2/1/2003Steve Brydges"The Ed Kemper Trio"|
Ironically, it is the bands least likely to be approached by unsavory music-business types promising wheelbarrows of cash in exchange for their ever-loving souls that are the ones so concerned about not compromising their sound under any circumstances. Noble to be certain. But it is nevertheless easier to be steadfast against the enemy when it doesn't nor wouldn't consider one marketable prey.
Kenny Johnson of The Ed Kemper Trio is proudly defiant of his unwavering punk ethos, and although it has taken him over a decade to see his music released on a label other than his Pinebox Records imprint, persevering through the frustrations and numerous band break-ups - EK3 is his fourth band in ten years - has yielded substantial personal rewards for him and his bandmates, and finally, a record label. Even if the wait was attributable less to his implacable stance than to the uncompromisingly unrelenting music he and his bandmates write.
"Honestly, it's exciting," Johnson said. "I've been doing this for fifteen years and to feel someone is interested enough to ask to release our music without compromise is very satisfying."
Make that two someones.
In 2002, Yawn Records, a surging label from Oklahoma, was turned on to The Ed Kemper Trio via demo submission, and by the fall, Yawn had released How To Win A Sword Fight. In the ensuing months, after they performed at the Independent Georgia Film and Music Festival in August at the behest of the Atlanta band Hex Error, the owner of Moodswing Records approached the band to offer to release their next album.
"At the time we had seven songs half-assed ready, so when we got home, we hit the books and cranked out six more," Johnson recalled. "This is the first time we've written with a release in mind. In the past, we just wrote whenever the moment struck. This time, we focused and surprised ourselves. I think it's the best thing we've done, but I could just be overly excited about it."
Later that month, they traveled back to Georgia from Montgomery, Alabama to record these thirteen new songs at Sarcophagus Studios in West Point. Moodswing will release these as an EP in the Spring of 2003. They've already begun writing again and Yawn may release another album for them later in 2003.
Not only does The Ed Kemper Trio strike while the iron is hot, they do so with alarming rapidity, ripping off entire EPs in about half the time it takes for the average Mogwai song to get going. Evil, the band's second release disgorged six songs from its fiery bowels in just eleven minutes. The Ed Kemper Trio, who along with Johnson are bassist Vonda McLeod and drummer Glenn Grant, obviously strive other than to lengthen their songs.
"In fact we try the opposite," Johnson said. "We trim all the fat from the songs so hopefully there are no dead spots. We do this for the same reason we like The Minutemen. No breath is wasted no unnecessary notes are used. We try to get to the point in an interesting way. Just like in a conversation. Unless you're a long-winded jerk-face, you try to get your point across without boring people to death. Plus, it's just fun. It gets old playing the same guitar part over and over and over for years. Keeping things short sometimes lengthens the song-list-life-span of that song."
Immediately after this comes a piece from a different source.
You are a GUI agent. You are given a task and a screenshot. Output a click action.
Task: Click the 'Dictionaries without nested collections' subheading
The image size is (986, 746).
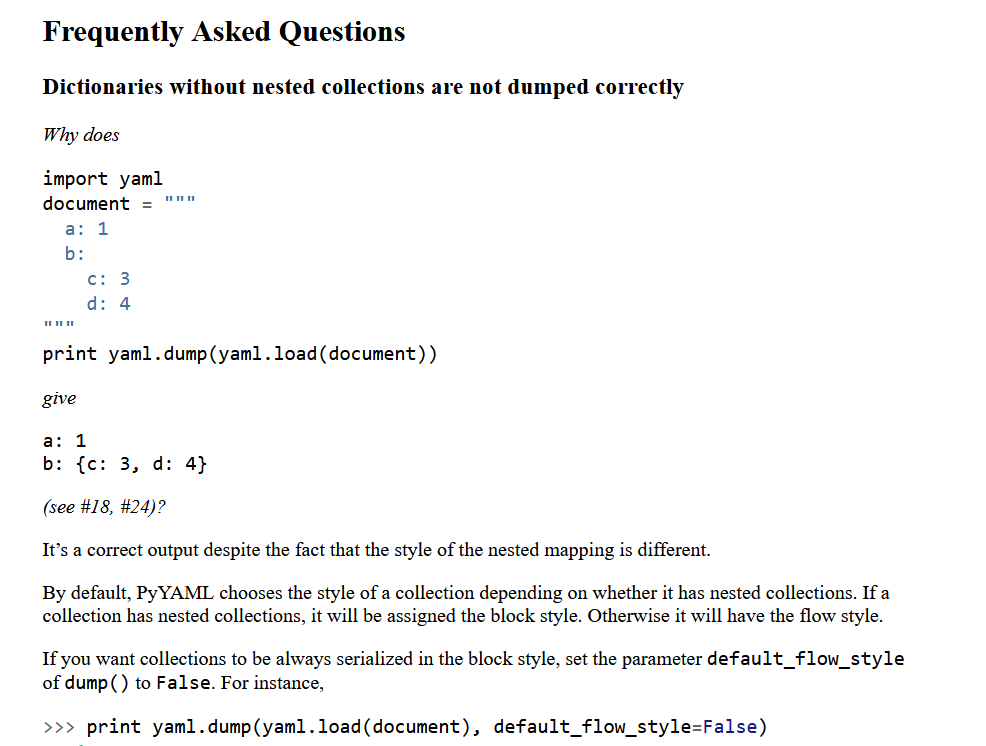362,87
Direct and forceful, The Ed Kemper Trio writes music that is brutal yet nimble, threatening and furious in its sonic quasi-psychosis. Johnson's vocals reside in the same atonal range as his scraping guitar, his shout-sing delivery emits real pathos as he chews and spits his venomous words like hot lead, leaving them to sizzle briefly on the microphone before dissipating behind his searing guitar work.
Whether veering, charging or stomping militantly, the rhythm section of McLeod and Grant demonstrate both agility and muscle as they counterpunch Johnson's stabbing riffs or bolt ahead, leaving the guitarist writhing in his acidic spew. Since their debut, Ding Dong School, this has been the prime objective of The Ed Kemper Trio: Seek. Pummel. Flee. And be quick about it. Lethal, were it not for their brevity, these songs would have no conscience, no mercy upon the weak.
Maybe that's because Johnson and his bandmates have thus far survived the Darwinian reality of independently-released rock music. To make a reptilian analogy, they've only survived by being quick and deadly, are small enough not to attract the attention of the larger predators, and even if they did, EK3 tastes a bit bitter.
No one has offered to re-release EK3s first two records, though discussions have been had. This doesn't seem to concern Johnson.
"It'd be great if someone would," he said, "but if not, I'll go back to burning CD-Rs and giving it away. Which, by the way, I think it should be done. Give it all away. It would keep bands more honest in that they'd make music for themselves, instead of pandering to record buyers. I think you're just lucky if someone likes your CD enough to pay for it. Lots of bands playing the indie game these days are losing sight of why there is such a thing as punk and indie rock."
Not The Ed Kemper Trio, however.
"It's great," said Johnson of the label attention they've earned. "After fifteen years of turning my hair gray, straining personal relationships and my own body, it's very satisfying to know on a small level we as a band have done something without sucking up to anyone."
Objective complete with integrity intact. And somewhere, Darwin is smirking.